So much for the justice of the Address: now for its usefulness and efficacy.
What is the full and sufficient declaration of the sense of the House on this most-momentous crisis, which is contained in this monitory expostulation to the throne? It proceeds: ’Further to declare to His Majesty the surprise and sorrow with which this House has observed that His Majesty’s Ministers should have advised the Spanish Government, while so unwarrantably menaced’—(this ‘so’ must refer to something out of doors, for there is not a word in the previous part of this precious composition to which it can be grammatically applied)—’to alter their constitution, in the hope of averting invasion; a concession which alone would have involved the total sacrifice of national independence, and which was not even palliated by an assurance from France, that on receiving so dishonourable a submission, she would desist from her unprovoked aggression.’ (I deny this statement, by the way; it is a complete misrepresentation.) ’Finally to represent to His Majesty that, in the judgement of this House, a tone of more dignified remonstrance would have been better calculated to preserve the peace of the Continent, and thereby to secure this nation more effectually from the hazard of being involved in the calamities of war.’ And there it ends!—with a mere conjecture of what ‘would have been’!

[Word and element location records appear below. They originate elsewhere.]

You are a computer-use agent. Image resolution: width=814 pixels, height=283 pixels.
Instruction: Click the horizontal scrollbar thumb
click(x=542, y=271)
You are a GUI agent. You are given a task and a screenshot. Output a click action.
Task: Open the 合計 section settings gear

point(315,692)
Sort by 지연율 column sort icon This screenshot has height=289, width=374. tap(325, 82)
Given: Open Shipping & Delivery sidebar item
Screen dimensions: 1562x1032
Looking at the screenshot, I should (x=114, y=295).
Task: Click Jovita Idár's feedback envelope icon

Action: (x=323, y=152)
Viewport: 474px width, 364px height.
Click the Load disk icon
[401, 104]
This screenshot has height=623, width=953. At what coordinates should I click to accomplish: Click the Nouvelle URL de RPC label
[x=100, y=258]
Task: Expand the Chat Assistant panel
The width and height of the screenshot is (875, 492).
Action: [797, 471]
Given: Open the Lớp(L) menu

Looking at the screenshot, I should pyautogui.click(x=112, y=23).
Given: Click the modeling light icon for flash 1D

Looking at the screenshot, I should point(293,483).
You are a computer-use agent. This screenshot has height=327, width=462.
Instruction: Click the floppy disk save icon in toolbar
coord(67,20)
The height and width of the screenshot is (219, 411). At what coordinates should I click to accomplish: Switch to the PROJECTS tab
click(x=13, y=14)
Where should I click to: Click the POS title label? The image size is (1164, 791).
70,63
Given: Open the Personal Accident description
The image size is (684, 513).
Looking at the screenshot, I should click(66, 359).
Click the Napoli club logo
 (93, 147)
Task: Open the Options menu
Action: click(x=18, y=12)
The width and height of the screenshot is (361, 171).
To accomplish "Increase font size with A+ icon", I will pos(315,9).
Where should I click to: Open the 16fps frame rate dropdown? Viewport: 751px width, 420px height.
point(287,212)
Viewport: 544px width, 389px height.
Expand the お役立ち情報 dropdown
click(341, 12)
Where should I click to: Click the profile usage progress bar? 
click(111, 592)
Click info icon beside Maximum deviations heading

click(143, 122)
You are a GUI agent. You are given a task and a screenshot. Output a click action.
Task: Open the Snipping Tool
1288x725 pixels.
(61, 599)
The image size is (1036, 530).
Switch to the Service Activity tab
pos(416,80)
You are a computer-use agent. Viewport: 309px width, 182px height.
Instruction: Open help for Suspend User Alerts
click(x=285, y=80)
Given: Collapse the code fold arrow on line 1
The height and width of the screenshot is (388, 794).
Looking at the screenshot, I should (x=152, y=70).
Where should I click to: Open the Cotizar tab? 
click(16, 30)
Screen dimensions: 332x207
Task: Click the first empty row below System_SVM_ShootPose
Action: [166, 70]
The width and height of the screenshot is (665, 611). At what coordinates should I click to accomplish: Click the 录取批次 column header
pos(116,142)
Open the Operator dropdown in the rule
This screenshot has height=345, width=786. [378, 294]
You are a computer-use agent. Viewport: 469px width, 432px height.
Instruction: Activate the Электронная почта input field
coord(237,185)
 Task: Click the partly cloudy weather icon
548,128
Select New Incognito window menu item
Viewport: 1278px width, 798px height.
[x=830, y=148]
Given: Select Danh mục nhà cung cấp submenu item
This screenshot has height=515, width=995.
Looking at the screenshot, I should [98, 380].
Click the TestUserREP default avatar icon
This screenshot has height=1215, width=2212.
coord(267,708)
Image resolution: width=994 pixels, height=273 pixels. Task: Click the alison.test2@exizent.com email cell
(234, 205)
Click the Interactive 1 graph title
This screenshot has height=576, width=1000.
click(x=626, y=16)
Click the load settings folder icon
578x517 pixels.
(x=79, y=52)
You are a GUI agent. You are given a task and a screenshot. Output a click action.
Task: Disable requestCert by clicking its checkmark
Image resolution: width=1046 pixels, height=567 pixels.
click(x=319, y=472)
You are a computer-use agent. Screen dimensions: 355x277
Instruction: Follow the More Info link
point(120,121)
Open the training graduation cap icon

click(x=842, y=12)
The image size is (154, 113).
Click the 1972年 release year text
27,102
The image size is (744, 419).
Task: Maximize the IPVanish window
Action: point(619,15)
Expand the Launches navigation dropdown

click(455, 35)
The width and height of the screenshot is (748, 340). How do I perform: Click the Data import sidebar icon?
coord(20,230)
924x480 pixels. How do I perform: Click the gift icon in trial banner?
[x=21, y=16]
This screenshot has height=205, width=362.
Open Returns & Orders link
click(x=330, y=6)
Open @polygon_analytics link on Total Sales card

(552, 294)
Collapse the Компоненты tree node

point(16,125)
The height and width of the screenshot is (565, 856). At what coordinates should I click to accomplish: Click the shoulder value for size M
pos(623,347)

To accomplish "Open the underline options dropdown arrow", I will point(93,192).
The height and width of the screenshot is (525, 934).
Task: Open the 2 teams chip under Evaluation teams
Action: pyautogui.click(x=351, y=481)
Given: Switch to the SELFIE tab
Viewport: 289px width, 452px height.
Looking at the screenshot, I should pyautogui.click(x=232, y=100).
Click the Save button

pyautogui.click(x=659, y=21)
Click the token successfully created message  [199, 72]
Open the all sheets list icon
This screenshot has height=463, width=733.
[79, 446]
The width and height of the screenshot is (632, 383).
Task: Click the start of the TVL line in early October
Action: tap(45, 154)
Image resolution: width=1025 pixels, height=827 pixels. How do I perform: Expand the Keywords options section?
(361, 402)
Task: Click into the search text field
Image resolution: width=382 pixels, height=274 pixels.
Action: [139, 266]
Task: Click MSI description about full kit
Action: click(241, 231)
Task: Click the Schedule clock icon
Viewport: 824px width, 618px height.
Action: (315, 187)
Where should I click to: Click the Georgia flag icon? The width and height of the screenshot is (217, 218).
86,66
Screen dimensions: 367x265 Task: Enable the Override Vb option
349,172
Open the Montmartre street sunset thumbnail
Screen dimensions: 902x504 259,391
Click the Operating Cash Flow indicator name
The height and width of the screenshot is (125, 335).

Is this an Address for a British Parliament, carrying up a complaint that the nation is on the eve of war, but conveying not a word of advice as to the course to be followed at such a moment? I, for my own part, beg the House not to agree to such an Address—for this reason, amongst others, that as it will be my duty to tender my humble advice to His Majesty as to the answer to be given to it, I am sure I shall not know what to advise His Majesty to say: the only answer which occurs to me as suitable to the occasion is, ’Indeed! I am very sorry for it.’